Muhammad Ali's daughter fights for clemency for man convicted of Michigan murder

Khaliah Ali, the daughter of boxing legend Muhammad Ali, said she is ready to fight for the release of a man imprisoned for a murder many say he did not commit.

"I'm not going anywhere until this is resolved. I plan on perfectly well being a real Ali and a bit of a pain in the butt," she said.

She traveled from New York to Metro Detroit to meet and help free a man named Temujin Kensu, who has spent 37 years behind bars for the crime.

"Thirty-seven years an innocent man has been in prison. It has been litigated. His case has come up year after year after year. He just turned 60 today, and he is still in prison. That is a stain on this state," said journalist and podcaster Maggie Freleng.

Khaliah said what she is doing is something she believes her father would do.

"It's the kind of thing that I know if my father was still here - he'd be fighting today.

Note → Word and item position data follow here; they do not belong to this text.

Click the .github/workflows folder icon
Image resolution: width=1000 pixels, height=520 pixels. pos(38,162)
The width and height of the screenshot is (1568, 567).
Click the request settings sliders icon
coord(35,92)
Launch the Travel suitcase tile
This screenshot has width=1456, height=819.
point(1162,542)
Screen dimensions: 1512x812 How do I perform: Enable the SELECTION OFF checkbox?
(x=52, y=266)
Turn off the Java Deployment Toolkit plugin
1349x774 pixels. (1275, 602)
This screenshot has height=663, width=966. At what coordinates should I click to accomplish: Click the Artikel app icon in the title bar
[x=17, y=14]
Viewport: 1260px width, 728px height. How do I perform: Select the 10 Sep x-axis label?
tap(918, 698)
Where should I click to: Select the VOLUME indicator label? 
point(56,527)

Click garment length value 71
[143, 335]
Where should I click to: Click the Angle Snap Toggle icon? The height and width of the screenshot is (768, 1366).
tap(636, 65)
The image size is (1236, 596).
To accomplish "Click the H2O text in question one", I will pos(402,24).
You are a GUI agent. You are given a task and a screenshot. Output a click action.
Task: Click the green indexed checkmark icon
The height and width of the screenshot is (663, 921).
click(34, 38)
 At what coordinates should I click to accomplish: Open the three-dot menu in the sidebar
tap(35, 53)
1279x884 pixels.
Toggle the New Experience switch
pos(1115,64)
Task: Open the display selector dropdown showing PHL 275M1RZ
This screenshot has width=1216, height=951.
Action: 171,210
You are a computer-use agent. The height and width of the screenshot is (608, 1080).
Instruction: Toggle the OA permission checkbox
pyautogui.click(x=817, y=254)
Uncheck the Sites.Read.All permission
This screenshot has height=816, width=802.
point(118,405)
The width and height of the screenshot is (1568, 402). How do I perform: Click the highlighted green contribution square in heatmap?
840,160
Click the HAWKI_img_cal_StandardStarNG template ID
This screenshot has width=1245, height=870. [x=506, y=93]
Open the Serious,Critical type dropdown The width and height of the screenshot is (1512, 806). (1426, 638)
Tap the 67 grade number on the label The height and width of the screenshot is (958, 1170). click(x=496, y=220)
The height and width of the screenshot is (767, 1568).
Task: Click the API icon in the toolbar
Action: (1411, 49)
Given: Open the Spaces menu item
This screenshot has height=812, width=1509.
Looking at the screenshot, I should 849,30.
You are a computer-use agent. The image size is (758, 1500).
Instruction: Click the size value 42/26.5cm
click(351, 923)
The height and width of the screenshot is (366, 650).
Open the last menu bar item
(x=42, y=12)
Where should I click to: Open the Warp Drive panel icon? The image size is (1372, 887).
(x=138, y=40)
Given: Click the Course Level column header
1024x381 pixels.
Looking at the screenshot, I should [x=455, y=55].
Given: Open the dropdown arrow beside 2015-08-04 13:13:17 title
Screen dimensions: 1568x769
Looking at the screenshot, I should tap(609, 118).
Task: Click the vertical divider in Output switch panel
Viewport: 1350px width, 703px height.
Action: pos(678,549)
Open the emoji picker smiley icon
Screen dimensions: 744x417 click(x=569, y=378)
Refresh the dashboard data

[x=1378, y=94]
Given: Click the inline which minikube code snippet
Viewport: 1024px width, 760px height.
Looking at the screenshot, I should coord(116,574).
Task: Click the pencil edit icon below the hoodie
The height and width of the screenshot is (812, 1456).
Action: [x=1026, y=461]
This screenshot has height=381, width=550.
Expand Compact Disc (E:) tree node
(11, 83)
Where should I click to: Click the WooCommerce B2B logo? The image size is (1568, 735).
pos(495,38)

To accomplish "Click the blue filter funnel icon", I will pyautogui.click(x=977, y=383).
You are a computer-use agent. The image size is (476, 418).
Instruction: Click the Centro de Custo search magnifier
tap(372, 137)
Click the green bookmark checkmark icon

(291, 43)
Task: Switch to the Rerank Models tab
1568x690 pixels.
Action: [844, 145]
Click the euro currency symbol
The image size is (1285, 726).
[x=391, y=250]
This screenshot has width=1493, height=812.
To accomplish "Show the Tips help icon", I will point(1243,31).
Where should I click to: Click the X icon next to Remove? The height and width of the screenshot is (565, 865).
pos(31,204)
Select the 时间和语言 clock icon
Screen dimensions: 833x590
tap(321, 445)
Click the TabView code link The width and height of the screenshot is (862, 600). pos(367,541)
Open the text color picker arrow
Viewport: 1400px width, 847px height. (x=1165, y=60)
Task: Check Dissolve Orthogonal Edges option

Being blessed with the privilege of having the former boxer, Muhammad Ali, as my father, working with laudable causes such as Kensu's has been nothing but a gift and privilege," she said.

They met at the Macomb Correctional Facility on Monday. On Tuesday, Temujin Kensu's 60th birthday, the activists, his investigator, and his attorney with the Michigan Innocence Clinic spoke.

"Mr. Kensu was convicted 37 years ago of killing a man in Port Huron. He, from the beginning, had a series of independent witnesses who placed him in Escanaba, Michigan 400 miles away, and that is about as good of an alibi as you can get," attorney Imran Syed said.

Syed and the Michigan Innocence Clinic have been on the case for the past decade. One federal judge even agreed with them but was overturned on appeal. They now have an application for clemency pending before Gov. Gretchen Whitmer.

The governor has previously denied a clemency request for Kensu.

"We think this is exactly the sort of case clemency is designed for, where the facts of his innocence are extremely clear," Syed said.

Kensu's team says so many mistakes were made in his case 37 years ago. Their hope is that more high-profile activists will join in, demanding that justice be done.

"It's a fight that I refuse to give up until Temujin comes home," Khaliah said.